▸ **Check your understanding**
- 1) Which architecture does the KV cache transfer page say the NIXL backend currently supports?
- 2) Write the next part of the KV cache transfer documentation, picking up after its final sentence.

▸ **Excerpt provided**
KV Cache Transfer in Disaggregated Serving#
In disaggregated serving architectures, KV cache must be transferred between prefill and decode workers. TensorRT-LLM supports two methods for this transfer:
Default Method: UCX#
By default, TensorRT-LLM uses UCX (Unified Communication X) for KV cache transfer between prefill and decode workers. UCX provides high-performance communication optimized for GPU-to-GPU transfers.
Experimental Method: NIXL#
TensorRT-LLM also provides experimental support for using NIXL (NVIDIA Inference Xfer Library) for KV cache transfer. NIXL is NVIDIA’s high-performance communication library designed for efficient data transfer in distributed GPU environments.
Note: NIXL support in TensorRT-LLM is experimental and is not suitable for production environments yet.
Using NIXL for KV Cache Transfer#
Note: NIXL backend for TensorRT-LLM is currently only supported on AMD64 (x86_64) architecture. If you’re running on ARM64, you’ll need to use the default UCX method for KV cache transfer.
To enable NIXL for KV cache transfer in disaggregated serving:
Build the container with NIXL support: The TensorRT-LLM wheel must be built from source with NIXL support. The
./container/build.sh
script caches previously built TensorRT-LLM wheels to reduce build time. If you have previously built a TensorRT-LLM wheel without NIXL support, you must delete the cached wheel to force a rebuild with NIXL support.Remove cached TensorRT-LLM wheel (only if previously built without NIXL support):
rm -rf /tmp/trtllm_wheel
Build the container with NIXL support:
./container/build.sh --framework tensorrtllm \ --use-default-experimental-tensorrtllm-commit \ --trtllm-use-nixl-kvcache-experimental
Note: Both
--use-default-experimental-tensorrtllm-commit
and--trtllm-use-nixl-kvcache-experimental
flags are required to enable NIXL support.Run the containerized environment: See run container section to learn how to start the container image built in previous step.

▸ **Recorded information**
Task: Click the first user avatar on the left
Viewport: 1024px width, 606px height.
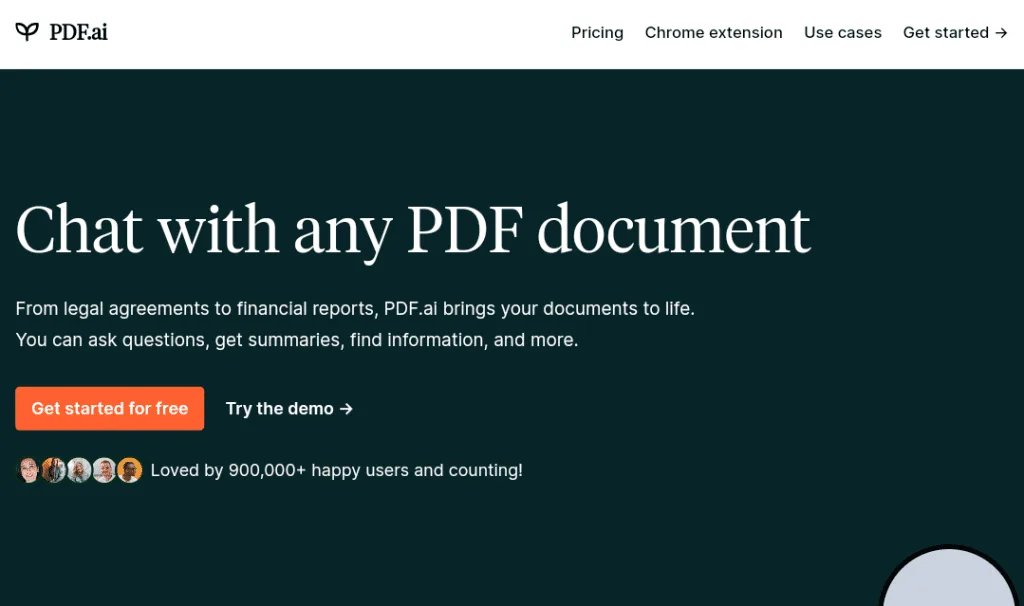Action: coord(28,470)
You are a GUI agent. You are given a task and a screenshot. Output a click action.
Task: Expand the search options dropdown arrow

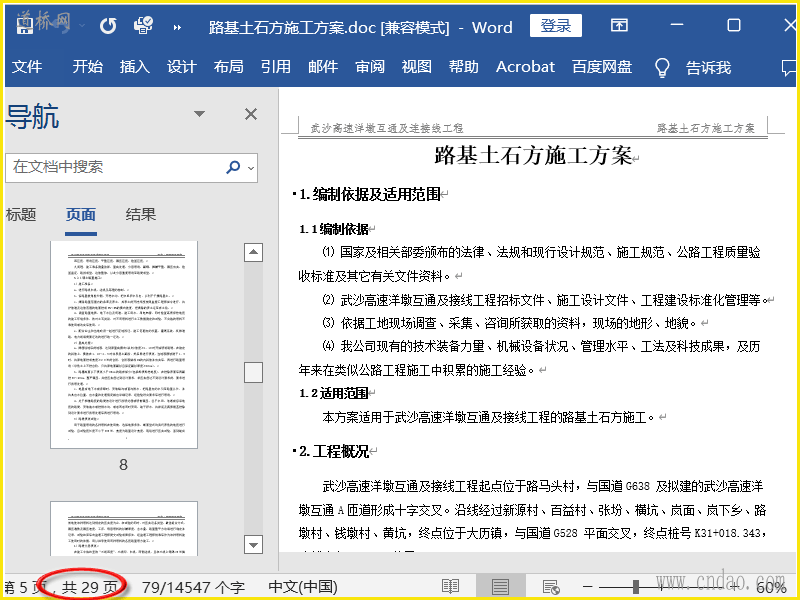tap(251, 168)
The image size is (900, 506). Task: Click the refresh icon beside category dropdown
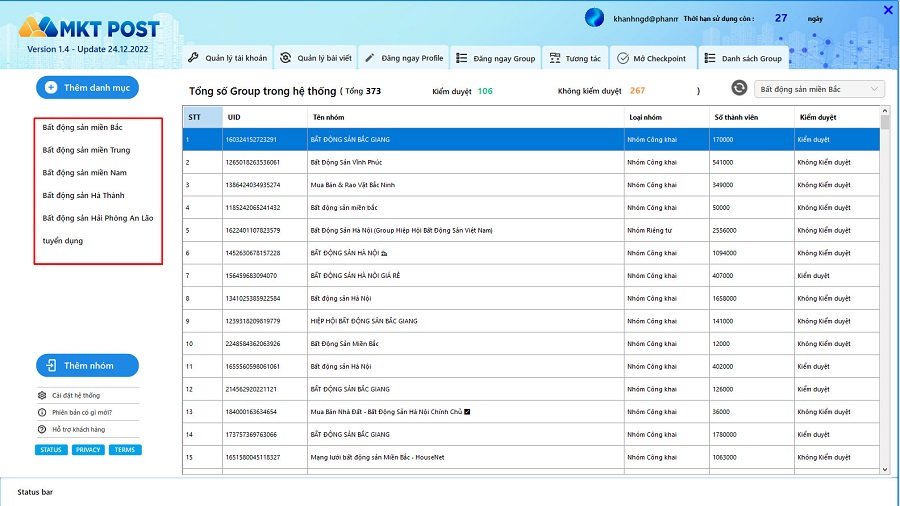(739, 89)
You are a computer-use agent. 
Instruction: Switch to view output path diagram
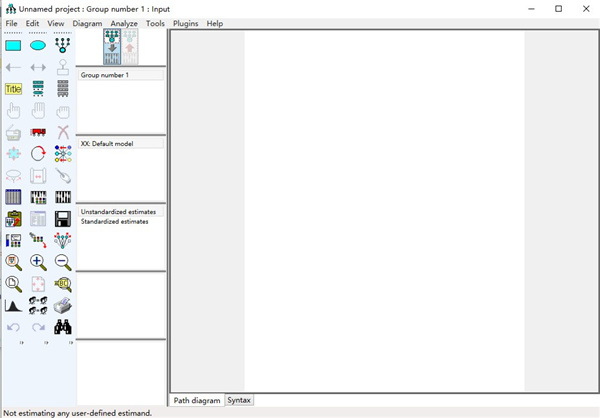tap(130, 46)
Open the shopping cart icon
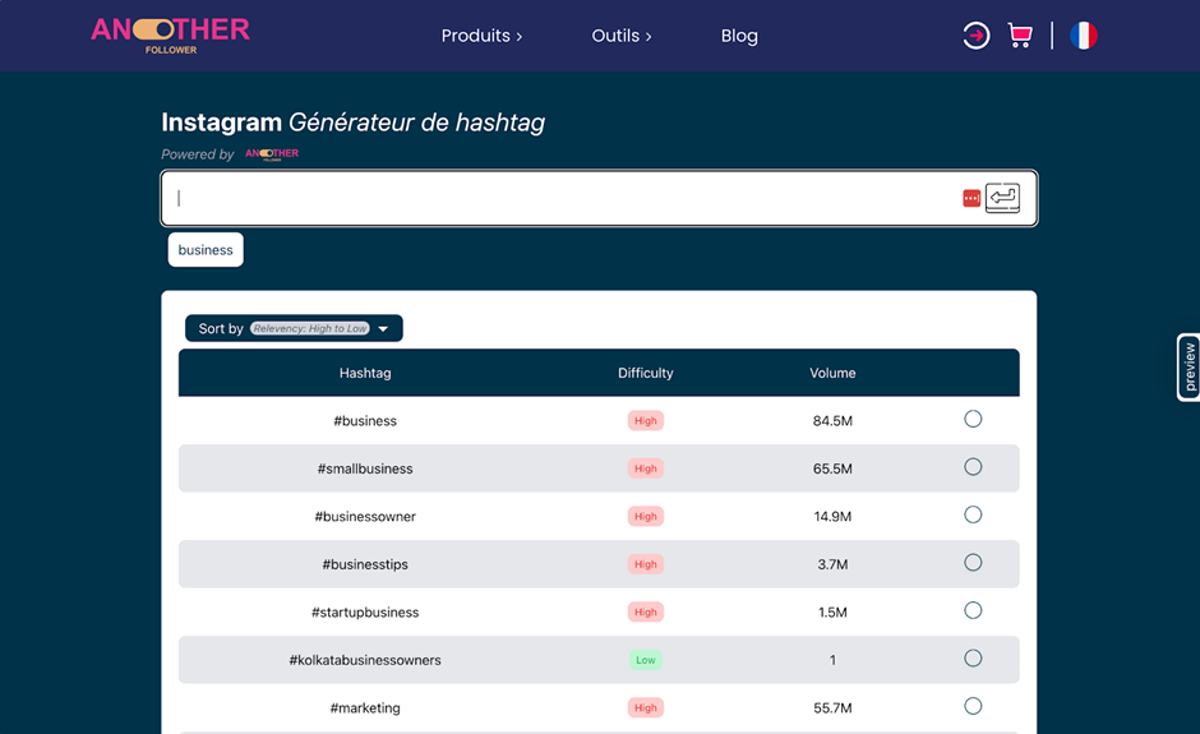Screen dimensions: 1200x734 (1020, 36)
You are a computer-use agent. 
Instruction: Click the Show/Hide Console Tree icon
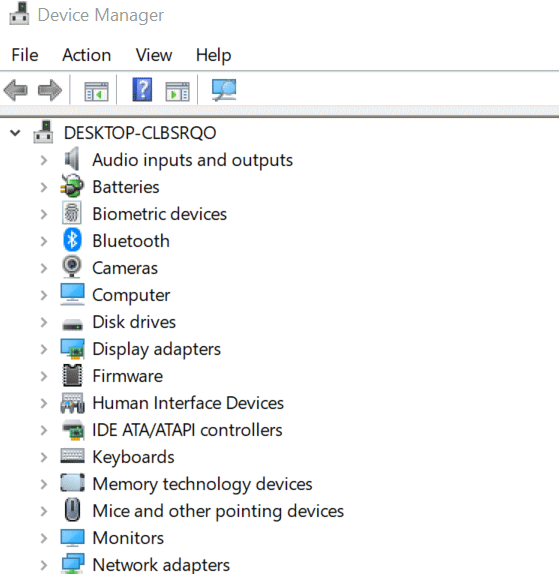click(x=96, y=91)
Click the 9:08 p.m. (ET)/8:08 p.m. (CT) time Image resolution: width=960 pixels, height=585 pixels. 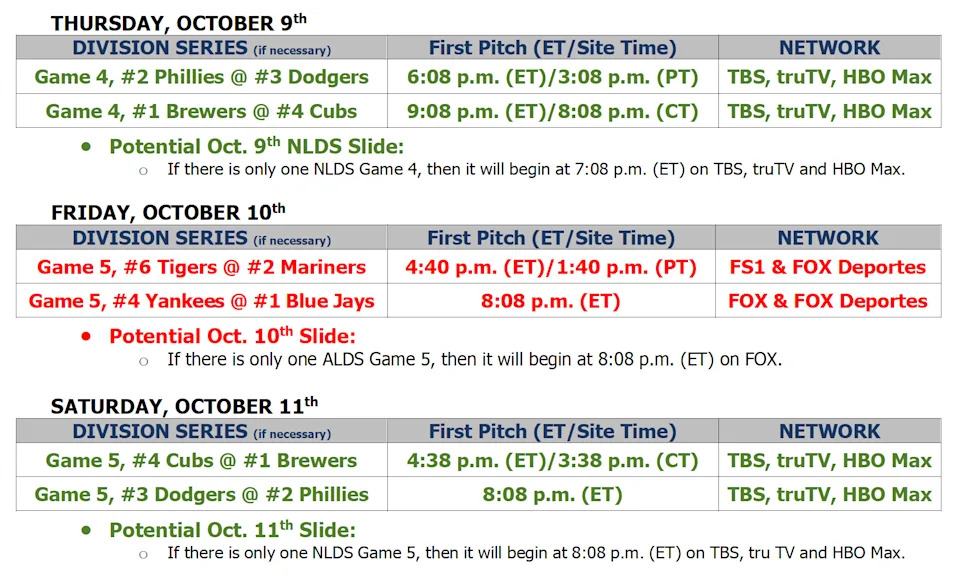[552, 111]
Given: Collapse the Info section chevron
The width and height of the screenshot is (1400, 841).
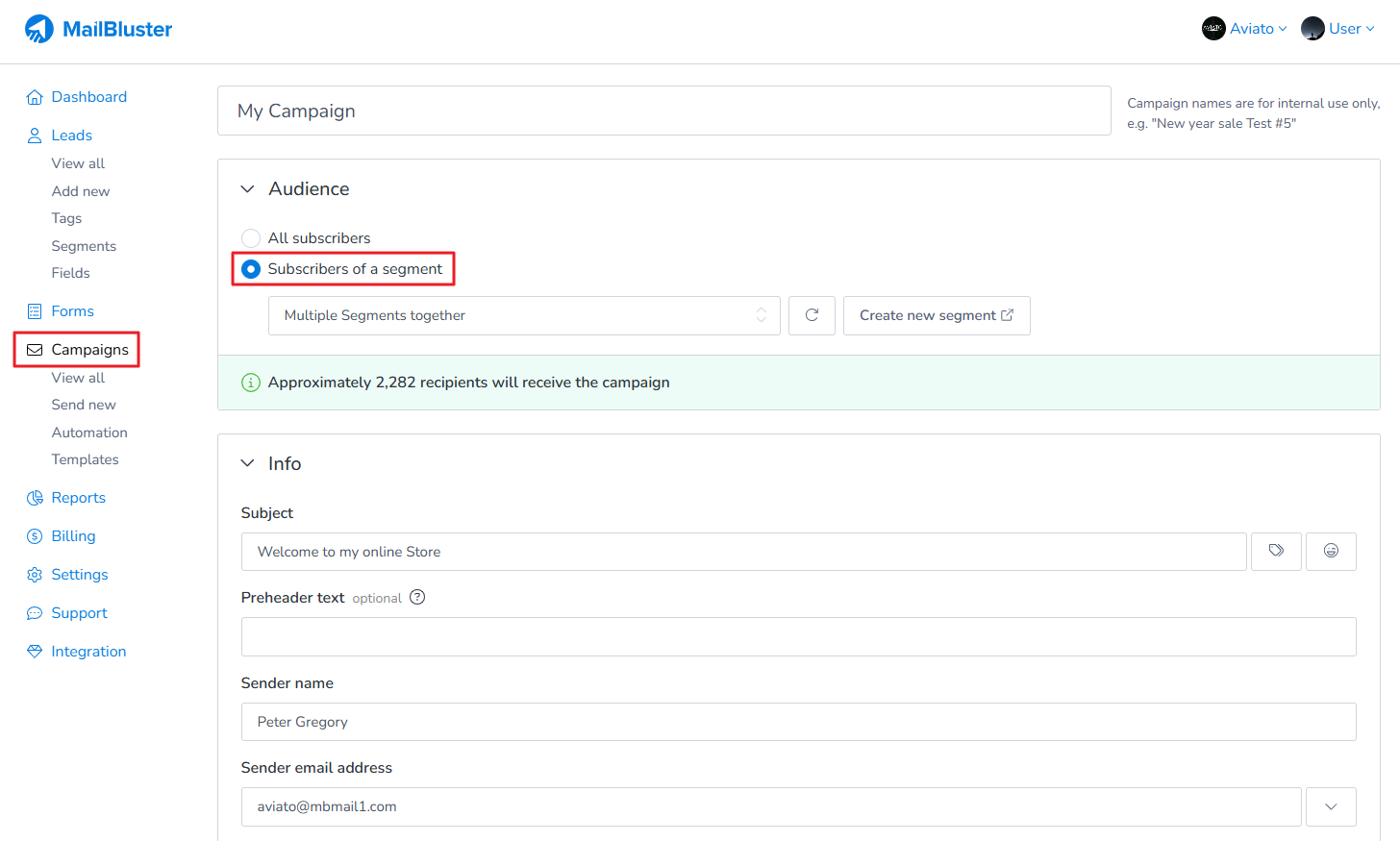Looking at the screenshot, I should coord(248,463).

▸ **Responses for each task**
- 1) AMD64 (x86_64).

- 2)
Start the disaggregated service: See disaggregated serving to see how to start the deployment.
Send the request: See client section to learn how to send the request to deployment.
Important: Ensure that ETCD and NATS services are running before starting the service.
The container will automatically configure the appropriate environment variables (TRTLLM_USE_NIXL_KVCACHE=1
) when built with the NIXL flag. The same container image can be used to use UCX for KV cache transfer.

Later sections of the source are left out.